İşte, Avengers: Endgame Filmindeki O Büyük Dönüm Noktasının Ardındaki Bilim

2

(Dikkat! Serinin son ve bir önceki filmini izlemediyseniz okumayın)

Avengers: Infinity War (Yenilmezler: Sonsuzluk Savaşı) filminin sonunda, evrendeki insanların yarısı (kahramanlar ve kötüler de dahil), Thanos’un parmağını şıklatmasıyla yok olmuştu.

Peki, bu haftadan itibaren sinemalarda gösterime giren Avengers: Endgame (Yenilmezler: Son Oyun) filmi, onları geri getirmeyi nasıl deniyor?
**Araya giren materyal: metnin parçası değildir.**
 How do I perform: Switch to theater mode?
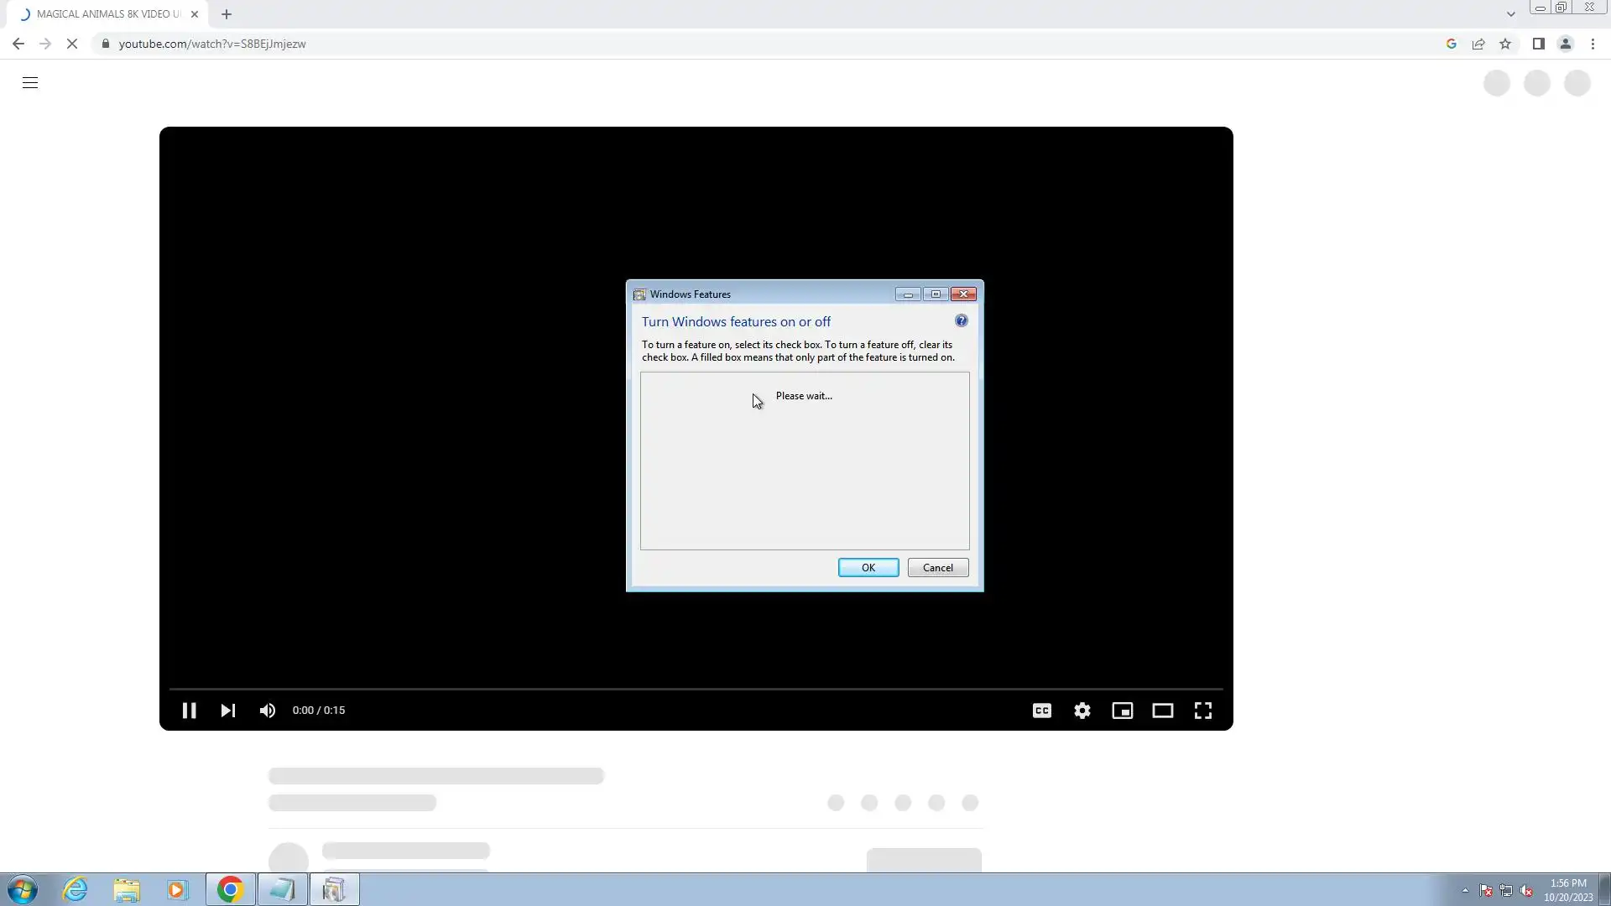(1162, 711)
Denenmiş ve onaylanmış bir senaryo hilesiyle: Zaman yolculuğuyla. Bir de, işin içine şaşırtıcı miktarda bilimsel jargon fırlatılmış; bunlar arasında kuantum mekaniği, Deutsch savları, özdeğerler ve tepetaklak edilmiş Möbius şeritleri bulunuyor.
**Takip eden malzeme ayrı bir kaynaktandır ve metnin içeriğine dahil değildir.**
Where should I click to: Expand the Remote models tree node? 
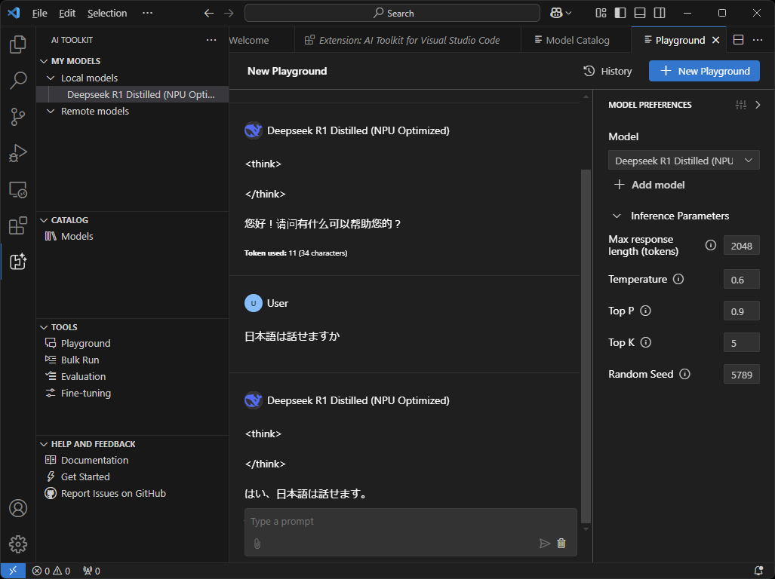coord(51,112)
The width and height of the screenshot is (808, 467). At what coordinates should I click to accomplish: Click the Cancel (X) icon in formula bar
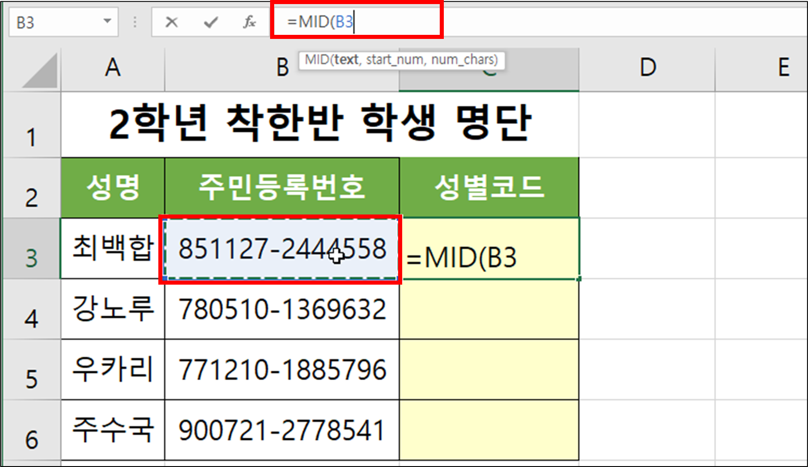[171, 20]
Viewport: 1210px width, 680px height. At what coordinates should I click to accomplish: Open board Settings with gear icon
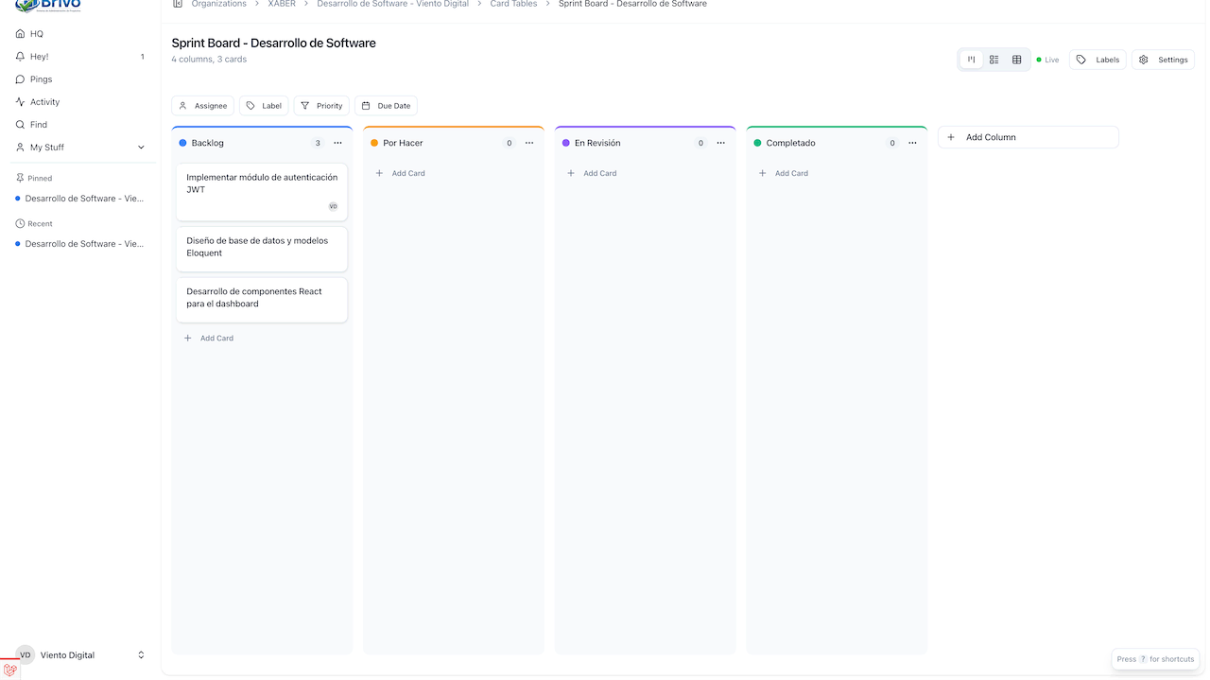coord(1163,60)
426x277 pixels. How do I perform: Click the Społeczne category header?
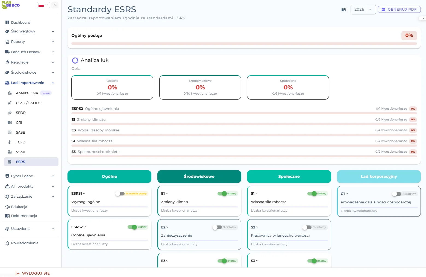(289, 176)
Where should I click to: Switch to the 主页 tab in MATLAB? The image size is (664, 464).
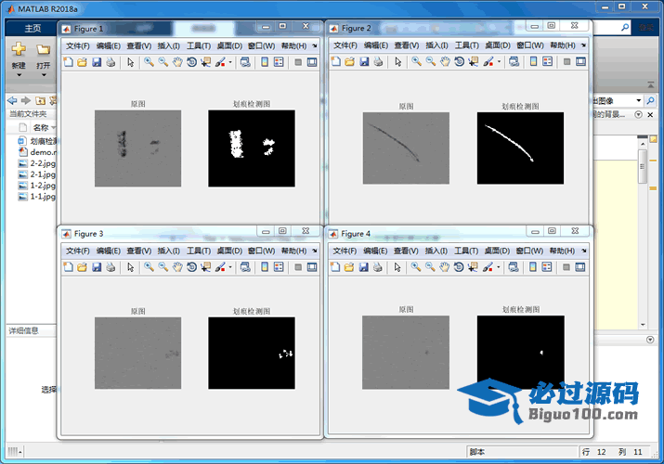point(33,29)
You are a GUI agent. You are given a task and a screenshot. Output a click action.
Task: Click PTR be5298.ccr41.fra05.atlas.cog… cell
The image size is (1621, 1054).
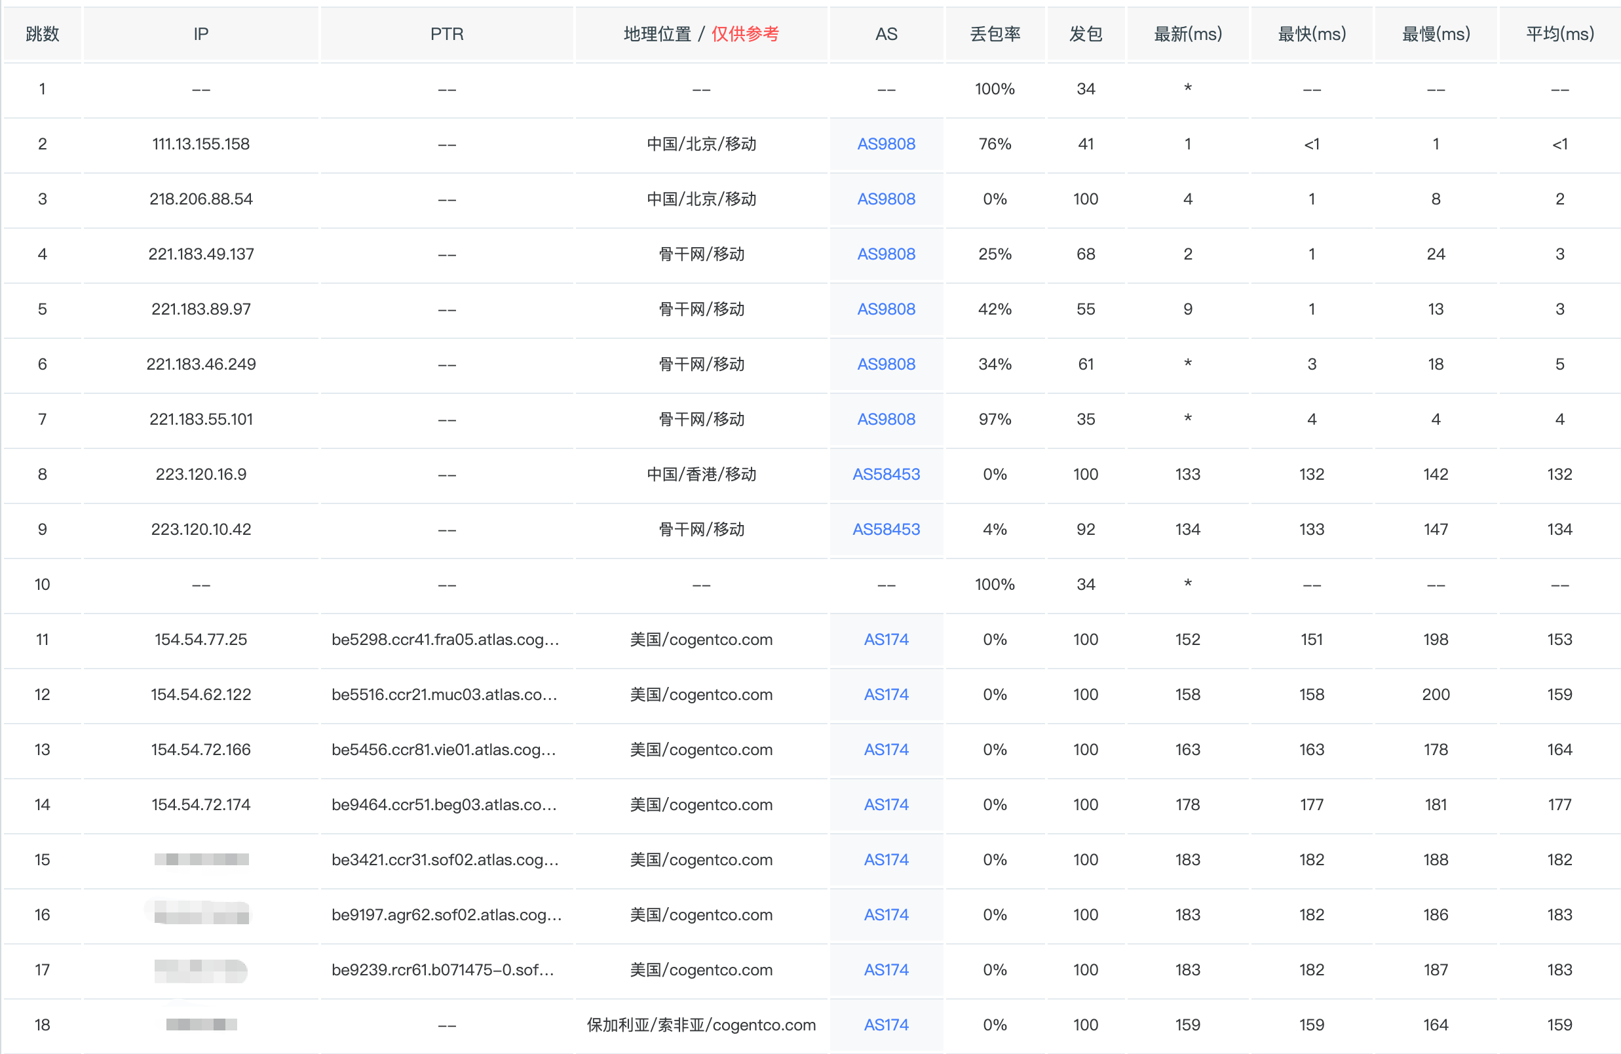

Ancak film esnasında duyduğunuz her şeyin, bazı çılgın film yazarlarının zihinlerinde oluştuğunu zannetmeyin. Endgame filmindeki zaman yolculuğu kavramlarının pek çoğu, en azından ismen; son zamanlardaki bilimsel kuram, canlandırma ve tahminlerle ilişkili.

Haydi gelin hep birlikte kuantum zaman yolculuğunun bilimine dalış yapalım ve özdeğerlerin, evreni gerçekten kurtarıp kurtaramayacağını tartışalım. Fakat bizden söylemesi: Filmi izlemediyseniz, fazla olmasa da ölçülü miktarda spoiler (sürprizbozan) var.

Zaman yolculuğu 101

Filmin kilit öncülü, evrenin yarısında meydana gelen ölümleri geriye döndürebilecek tek şeyin; bu ölümlere sebep olan şey olması: Yani, kuvvetli Sonsuzluk Taşları.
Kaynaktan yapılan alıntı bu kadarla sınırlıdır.